In conclusion, in pursuit of this objective, we’ve launched a skills development project with Ifihlile Aircon Corporation to train 600 young people a year in refrigeration, airconditioning and ventilation systems. Our support for this initiative is based on the fact that there is an acute shortage of skills in this sector and this sector will likely benefit from the current boom in the construction industry in Gauteng.

Processes are also under way to establish a Gauteng City-Region Academy, which will strengthen efforts to identify and develop skills needed to manage a successful city-region. This forms part of efforts to strengthen the capacity and organisation of the state.

We approach the future with confidence that a better Gauteng is in the making. We are cognisant of the reality that in about two years from now we’ll have to return to our people and report back to them on the progress we have made in delivering on the mandate they gave us back in 2004. It is for this reason that we’ll endeavour to sustain the momentum we’ve built and ensure that our achievements are elevated to an even higher level.

Generally, for more information on work in the economy in all our agencies, we urge members of this Council to, from time to time, click on Gauteng Online to check on the progress our province is making in growing the economy and developing the human resource capacity of our province, creating jobs and fighting poverty. I thank you. [Applause.]

Mr N D HENDRICKSE: Hon Chair, hon Ministers and hon members, with the Minister now being mid-term with his tenure, many positive changes have occurred in the Department of Trade and Industry and the family of institutions. One big success has been the nationwide roll-out of the Small Enterprise Development Agency offices in most provinces.

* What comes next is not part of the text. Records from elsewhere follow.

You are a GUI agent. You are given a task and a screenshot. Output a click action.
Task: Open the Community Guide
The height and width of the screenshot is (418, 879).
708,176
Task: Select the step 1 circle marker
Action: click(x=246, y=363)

Many small entrepreneurs have high regard for the quality of business advice given.

The much-vaunted and talked-about industry strategy must be brought to fruition, given that substantial funds are being poured into infrastructure development in the lead-up to 2010.

The China trade deal to halt cheap imports for a certain period has assisted in the textile sector in the Western Cape, and we are very grateful for that, but we still need larger retailers to procure from the South African sector. Local procurement has improved and, according to unions, things are looking up in the clothing sector.

The attempt to improve the Companies and Intellectual Property Registration Office, Cipro, with a better information technology system is working, but it still takes far too long to register a company in South Africa. We need to look at simplification of forms to achieve a quicker turnaround time in issuing registration numbers.

Trade and Investment South Africa must improve inward investment ratios. We would also like to see South Africa’s advocacy role increased at the World Trade Organisation by assisting countries like Vietnam, which has recently joined.

This is important: We are very happy about the advent of the National Credit Regulator, in which we will see the maverick credit market cool down after 1 June 2007 when the National Credit Act becomes operational, but we need to see enforcement. Bad lending practices have extended across the mainstream banking sector, concerning micro lenders etc. We would like to see blacklistings cleared completely, so that people can start with a clean slate right across the board.

Bilateral trade relations with African countries have improved, which augurs well for intra-African trade. But, we need to see African airlines open the skies and that will make business travel easier.

Interest rates on loans from the various agencies like Khula, the Industrial Development Corporation and the Land Bank are far too high. Farmers especially battle to make their margins work for them. When we consider that farmers during the apartheid era were heavily subsidised, one wonders why our government cannot help our farmers in the same way. Why must they battle like this?

Co-operatives could be a valuable tool in the establishment of rural development nodes. We see this as an extension of the “gooi-gooi” - other people call them stokvels - which is commonly known. This should be aggressively pursued.

We are very happy to see that the BEE Codes of Good Practice will be phased in, as we have seen many people fronting and getting away with it.

In conclusion, we laud your department. We think they have done a good job and they are continuing to do a good job. The UIF supports the Budget Vote. Thank you. [Applause.]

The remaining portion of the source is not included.